Kāti Māmoe had a pā, Peketā, on the hill to the south of the estuary. It was excavated in 1958 and 1976, when a terraced village, with pit houses, and a pā, protected by a ditch and a mound, were found. Part of it has been eroded by the sea cliff.

Lake Rotorua, to the north of the estuary, was formed by greywacke shingle in the braided river building up to block the mouth of a former tributary.

The river is bridged by the Inland Kaikōura Road, the Main North railway line and State Highway 1.
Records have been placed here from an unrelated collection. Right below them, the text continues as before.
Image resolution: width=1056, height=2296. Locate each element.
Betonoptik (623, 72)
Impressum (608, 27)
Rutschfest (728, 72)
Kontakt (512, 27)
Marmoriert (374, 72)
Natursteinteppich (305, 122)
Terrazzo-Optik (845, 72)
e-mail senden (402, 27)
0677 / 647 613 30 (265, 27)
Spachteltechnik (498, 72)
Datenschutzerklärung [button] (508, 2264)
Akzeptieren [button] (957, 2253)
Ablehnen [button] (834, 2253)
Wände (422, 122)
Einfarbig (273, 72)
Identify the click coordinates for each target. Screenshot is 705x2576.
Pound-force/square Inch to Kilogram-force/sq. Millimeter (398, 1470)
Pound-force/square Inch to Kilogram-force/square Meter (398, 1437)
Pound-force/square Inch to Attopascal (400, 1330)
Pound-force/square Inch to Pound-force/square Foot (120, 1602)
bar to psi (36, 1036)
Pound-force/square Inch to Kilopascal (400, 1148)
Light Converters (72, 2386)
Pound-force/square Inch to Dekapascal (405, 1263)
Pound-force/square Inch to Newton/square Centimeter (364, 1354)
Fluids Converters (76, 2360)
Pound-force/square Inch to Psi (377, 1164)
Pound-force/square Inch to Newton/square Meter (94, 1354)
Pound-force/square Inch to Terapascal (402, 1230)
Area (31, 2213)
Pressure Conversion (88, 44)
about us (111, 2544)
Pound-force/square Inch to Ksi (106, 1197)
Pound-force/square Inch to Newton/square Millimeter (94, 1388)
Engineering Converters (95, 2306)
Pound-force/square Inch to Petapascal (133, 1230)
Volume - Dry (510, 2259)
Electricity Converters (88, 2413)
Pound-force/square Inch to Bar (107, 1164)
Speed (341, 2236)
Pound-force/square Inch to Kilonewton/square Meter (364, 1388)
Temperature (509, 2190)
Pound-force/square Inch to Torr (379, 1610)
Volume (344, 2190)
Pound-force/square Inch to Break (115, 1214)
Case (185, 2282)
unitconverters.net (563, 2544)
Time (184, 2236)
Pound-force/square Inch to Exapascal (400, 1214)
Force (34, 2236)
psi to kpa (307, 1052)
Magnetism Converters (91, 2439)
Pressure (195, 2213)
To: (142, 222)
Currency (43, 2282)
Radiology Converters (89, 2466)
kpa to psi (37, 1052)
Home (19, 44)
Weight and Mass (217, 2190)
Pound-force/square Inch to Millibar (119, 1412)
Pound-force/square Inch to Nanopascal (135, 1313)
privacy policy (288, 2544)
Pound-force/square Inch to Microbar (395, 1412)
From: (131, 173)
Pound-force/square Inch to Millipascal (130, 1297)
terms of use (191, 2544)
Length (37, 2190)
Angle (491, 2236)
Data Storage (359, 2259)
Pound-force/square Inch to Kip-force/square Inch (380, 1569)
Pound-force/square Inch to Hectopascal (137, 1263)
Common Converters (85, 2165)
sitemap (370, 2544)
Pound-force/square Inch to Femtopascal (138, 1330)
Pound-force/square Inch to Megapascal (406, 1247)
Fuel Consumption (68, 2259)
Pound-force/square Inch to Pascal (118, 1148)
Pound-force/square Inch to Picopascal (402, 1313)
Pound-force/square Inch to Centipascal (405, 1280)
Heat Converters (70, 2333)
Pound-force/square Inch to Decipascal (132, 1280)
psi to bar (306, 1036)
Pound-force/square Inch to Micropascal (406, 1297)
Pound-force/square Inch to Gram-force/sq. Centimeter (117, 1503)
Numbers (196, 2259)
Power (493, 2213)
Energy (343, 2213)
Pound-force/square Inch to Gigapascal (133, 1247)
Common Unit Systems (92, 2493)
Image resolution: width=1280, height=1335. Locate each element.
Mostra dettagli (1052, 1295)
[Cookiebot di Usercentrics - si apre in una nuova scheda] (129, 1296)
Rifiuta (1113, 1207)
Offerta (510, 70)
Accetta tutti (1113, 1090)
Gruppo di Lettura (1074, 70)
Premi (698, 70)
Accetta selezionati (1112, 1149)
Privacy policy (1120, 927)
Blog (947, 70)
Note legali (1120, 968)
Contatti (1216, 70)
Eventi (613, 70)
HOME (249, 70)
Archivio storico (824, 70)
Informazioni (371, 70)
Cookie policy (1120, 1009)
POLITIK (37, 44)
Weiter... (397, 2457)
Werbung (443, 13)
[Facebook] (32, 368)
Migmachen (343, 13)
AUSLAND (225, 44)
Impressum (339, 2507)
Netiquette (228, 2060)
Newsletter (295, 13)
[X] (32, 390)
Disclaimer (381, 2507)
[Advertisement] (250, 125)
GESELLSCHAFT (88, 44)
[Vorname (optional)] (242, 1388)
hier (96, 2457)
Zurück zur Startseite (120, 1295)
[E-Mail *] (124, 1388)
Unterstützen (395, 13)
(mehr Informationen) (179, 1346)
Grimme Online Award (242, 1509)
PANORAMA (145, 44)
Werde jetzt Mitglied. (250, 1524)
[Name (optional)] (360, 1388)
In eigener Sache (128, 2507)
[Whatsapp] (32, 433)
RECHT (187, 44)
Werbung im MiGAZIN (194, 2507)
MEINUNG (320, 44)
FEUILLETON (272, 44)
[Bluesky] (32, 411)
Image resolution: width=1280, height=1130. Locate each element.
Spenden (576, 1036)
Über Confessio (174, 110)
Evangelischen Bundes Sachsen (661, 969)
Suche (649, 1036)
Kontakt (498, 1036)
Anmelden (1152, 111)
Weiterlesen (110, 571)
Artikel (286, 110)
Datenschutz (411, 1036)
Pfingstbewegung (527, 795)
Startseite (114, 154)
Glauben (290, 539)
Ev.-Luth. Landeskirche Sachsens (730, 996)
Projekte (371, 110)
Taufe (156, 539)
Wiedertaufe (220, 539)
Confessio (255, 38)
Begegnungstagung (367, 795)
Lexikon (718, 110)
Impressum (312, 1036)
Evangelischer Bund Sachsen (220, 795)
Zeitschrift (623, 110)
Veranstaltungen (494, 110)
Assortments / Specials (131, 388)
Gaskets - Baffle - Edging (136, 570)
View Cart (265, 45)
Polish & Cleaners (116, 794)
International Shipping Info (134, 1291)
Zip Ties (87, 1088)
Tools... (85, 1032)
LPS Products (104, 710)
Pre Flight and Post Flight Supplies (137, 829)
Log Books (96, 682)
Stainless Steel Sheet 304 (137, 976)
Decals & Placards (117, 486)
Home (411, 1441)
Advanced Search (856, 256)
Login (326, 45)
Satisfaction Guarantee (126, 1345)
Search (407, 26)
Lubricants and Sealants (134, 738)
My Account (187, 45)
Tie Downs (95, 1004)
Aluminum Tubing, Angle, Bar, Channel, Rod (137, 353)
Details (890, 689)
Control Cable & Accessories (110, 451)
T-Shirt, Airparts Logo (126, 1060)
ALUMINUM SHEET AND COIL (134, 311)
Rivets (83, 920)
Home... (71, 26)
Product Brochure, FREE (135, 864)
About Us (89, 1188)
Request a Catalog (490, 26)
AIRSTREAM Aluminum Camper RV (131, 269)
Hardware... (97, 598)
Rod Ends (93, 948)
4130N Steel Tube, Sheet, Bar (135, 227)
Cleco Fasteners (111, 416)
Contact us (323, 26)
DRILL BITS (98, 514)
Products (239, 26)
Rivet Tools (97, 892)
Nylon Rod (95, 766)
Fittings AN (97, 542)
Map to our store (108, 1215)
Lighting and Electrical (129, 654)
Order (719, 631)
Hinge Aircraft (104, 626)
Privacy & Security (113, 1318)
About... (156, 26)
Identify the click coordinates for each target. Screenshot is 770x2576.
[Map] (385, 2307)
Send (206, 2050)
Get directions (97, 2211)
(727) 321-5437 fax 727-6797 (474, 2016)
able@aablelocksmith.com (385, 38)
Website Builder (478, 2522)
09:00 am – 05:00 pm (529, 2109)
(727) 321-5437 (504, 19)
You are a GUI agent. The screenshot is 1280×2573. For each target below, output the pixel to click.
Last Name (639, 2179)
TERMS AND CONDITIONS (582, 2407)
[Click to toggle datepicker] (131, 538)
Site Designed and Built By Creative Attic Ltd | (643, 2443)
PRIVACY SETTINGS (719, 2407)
A 4-wheel drive track runs to the east of the upper valley, off the Inland Kaikōura Road, giving access to huts and walks in the Waiau Toa / Clarence River valley, Ka Whata Tu O Rakihouia Conservation Park, Inland Kaikōuras and to Molesworth Station. Black-eyed geckos live on rock faces in the Kahutara Saddle area, at the summit of the track. Pests, including possum and mustelids also live there, but very few rats.

Water quality in the river is tested at 3 sites, which show that, below the Inland Kaikōura Road, the "lowland catchment is under some land-use pressures with a mixture of low and high producing grassland".

Common river galaxias, īnanga, eels (tuna), redfin bully, common bully (toitoi), upland bully, common smelt (pōrohe) and brown trout live in the river.